Scaling RLLib for generic simulation environments on Theta at Argonne Leadership Computing Facility.
Suraj Pawar, Sahil Bhola, & Romit Maulik
- Tensorflow 1.14.0
- Gym 0.17.1
- Ray 0.7.6 - Install with
pip install ray[rllib]==0.7.6
- Numpy 1.16.1
The user can setup a seprate environment for RLLib and all the requirements as follows:
- Before creating your environment, the use needs to load some modules. Add the below modules in your
.bashrc
file:
module load miniconda-3.6/conda-4.5.12
module load intelpython36
and then executre source .bashrc
- In the terminal client enter the following where yourenvname is the name you want to call your environment, and replace x.x with the Python version you wish to use. We have tested with 3.6.8 version of the Python.
conda create -n yourenvname python=x.x
- Install all the requirements with
pip install -r requirements.txt
- To use RLLib on Theta, the user needs to install MPI using the script provided in
install_mpi
folder. Go inside theinstall_mpi
folder and execute
bash install_mpi4py.sh
- To activate or switch into your virtual environment, simply type the following where yourenvname is the name you gave to your environement at creation.
source activate yourenvname
The idea is as follows:
- Start ray on the head node and retrieve the
head_redis_address
by running
ray start --num_cpus 1 --redis-port=10100
note that the --num_cpus
argument may vary from machine to machine.
- Start workers on other nodes by running
ray start --num_cpus 1 --address={head_redis_address}
where head_redis_address
is obtained after the head node process is started. If this is successfully executed - you are good to execute RLLib in a distributed fashion. Change --num_cpus
argument for more ranks on one compute node.
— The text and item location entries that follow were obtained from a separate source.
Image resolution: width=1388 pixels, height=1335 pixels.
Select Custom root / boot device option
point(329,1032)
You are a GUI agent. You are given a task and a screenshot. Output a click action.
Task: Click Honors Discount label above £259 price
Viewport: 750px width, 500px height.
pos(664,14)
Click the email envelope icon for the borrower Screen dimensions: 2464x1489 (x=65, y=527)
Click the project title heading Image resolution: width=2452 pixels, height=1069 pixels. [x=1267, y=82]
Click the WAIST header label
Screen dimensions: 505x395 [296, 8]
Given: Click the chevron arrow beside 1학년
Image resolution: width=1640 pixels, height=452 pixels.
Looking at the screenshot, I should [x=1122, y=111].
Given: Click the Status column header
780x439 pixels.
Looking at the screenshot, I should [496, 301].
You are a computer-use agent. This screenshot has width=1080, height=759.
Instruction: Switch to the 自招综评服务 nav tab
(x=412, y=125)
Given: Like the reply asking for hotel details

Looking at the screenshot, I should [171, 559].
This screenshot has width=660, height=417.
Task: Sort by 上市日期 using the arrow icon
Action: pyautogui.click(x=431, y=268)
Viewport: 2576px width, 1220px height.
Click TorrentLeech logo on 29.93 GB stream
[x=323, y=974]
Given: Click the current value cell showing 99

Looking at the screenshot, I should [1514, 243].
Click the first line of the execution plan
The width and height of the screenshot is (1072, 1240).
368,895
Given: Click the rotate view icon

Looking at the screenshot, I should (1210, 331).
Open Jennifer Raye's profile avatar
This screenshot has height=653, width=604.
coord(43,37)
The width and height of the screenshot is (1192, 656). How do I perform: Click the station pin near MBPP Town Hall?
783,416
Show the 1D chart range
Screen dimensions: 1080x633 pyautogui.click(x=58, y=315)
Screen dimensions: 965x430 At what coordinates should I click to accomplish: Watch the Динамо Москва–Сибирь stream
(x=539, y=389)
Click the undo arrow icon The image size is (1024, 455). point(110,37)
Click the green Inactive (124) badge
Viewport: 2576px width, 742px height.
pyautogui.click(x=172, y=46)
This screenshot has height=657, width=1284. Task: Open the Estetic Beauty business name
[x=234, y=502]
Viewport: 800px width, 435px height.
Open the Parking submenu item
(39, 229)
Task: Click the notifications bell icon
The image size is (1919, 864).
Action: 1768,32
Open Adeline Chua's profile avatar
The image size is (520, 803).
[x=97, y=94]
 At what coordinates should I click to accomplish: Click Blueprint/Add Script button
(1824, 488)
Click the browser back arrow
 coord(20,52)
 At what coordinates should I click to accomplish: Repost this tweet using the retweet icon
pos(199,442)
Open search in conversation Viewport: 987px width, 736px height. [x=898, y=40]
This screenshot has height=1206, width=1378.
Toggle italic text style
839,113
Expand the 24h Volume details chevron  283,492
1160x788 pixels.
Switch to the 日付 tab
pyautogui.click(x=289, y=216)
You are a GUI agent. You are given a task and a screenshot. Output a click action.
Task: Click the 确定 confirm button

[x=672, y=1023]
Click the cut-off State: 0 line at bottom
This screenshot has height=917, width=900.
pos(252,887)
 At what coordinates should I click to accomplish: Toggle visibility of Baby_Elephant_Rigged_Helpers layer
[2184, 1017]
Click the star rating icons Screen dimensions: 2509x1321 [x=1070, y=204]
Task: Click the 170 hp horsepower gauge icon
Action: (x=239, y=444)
- Within your python script which executes RLLib you must have a statement
import ray
import argparse
parser = argparse.ArgumentParser()
parser.add_argument("--ray-address")
args = parser.parse_args()
ray.init(address=args.ray_address)
which lets you call the script (in our following MWE this will be train_ppo.py
) as python train_ppo.py --ray-address head_redis_address
. An important point here is that this must be called on the head node alone and the RL workers will be automatically distributed (the beauty of Ray/RLLib).
-
All this business can be packaged quite effectively using
start_ray.py
which uses subprocess to calltrain_ppo.py
. For an example see here. -
This distributed RL runs without any trouble at all on my laptop for 4 workers and can be called by running
mpirun -np 4 python start_ray.py
Execute the same procedure by running an interactive job on Theta using
qsub -A datascience -t 60 -q debug-cache-quad -n 2 -I
and using aprun as aprun -n 4 -N 2 python start_ray.py
. The logs for starting ray (at start_ray.log
) show success:
05/01/2020 07:36:14 PM | Waiting for broadcast...
05/01/2020 07:36:14 PM | Waiting for broadcast...
05/01/2020 07:36:14 PM | Waiting for broadcast...
05/01/2020 07:36:14 PM | Ready to run ray head
05/01/2020 07:36:25 PM | Head started at: 10.128.15.16:6379
05/01/2020 07:36:25 PM | Ready to broadcast head_redis_address: 10.128.15.16:6379
05/01/2020 07:36:25 PM | Broadcast done... received head_redis_address= 10.128.15.16:6379
05/01/2020 07:36:25 PM | Broadcast done... received head_redis_address= 10.128.15.16:6379
05/01/2020 07:36:25 PM | Broadcast done...
05/01/2020 07:36:25 PM | Broadcast done... received head_redis_address= 10.128.15.16:6379
05/01/2020 07:36:25 PM | Waiting for workers to start...
05/01/2020 07:36:25 PM | Worker on rank 3 with ip 10.128.15.16 will connect to head-redis-address=10.128.15.16:6379
05/01/2020 07:36:25 PM | Worker on rank 2 with ip 10.128.15.16 will connect to head-redis-address=10.128.15.16:6379
05/01/2020 07:36:25 PM | Worker on rank 1 with ip 10.128.15.16 will connect to head-redis-address=10.128.15.16:6379
05/01/2020 07:36:32 PM | Worker on rank 3 with ip 10.128.15.16 is connected!
05/01/2020 07:36:32 PM | Worker on rank 2 with ip 10.128.15.16 is connected!
05/01/2020 07:36:33 PM | Worker on rank 1 with ip 10.128.15.16 is connected!
05/01/2020 07:36:33 PM | Workers are all running!
05/01/2020 07:36:33 PM | Ready to start driver!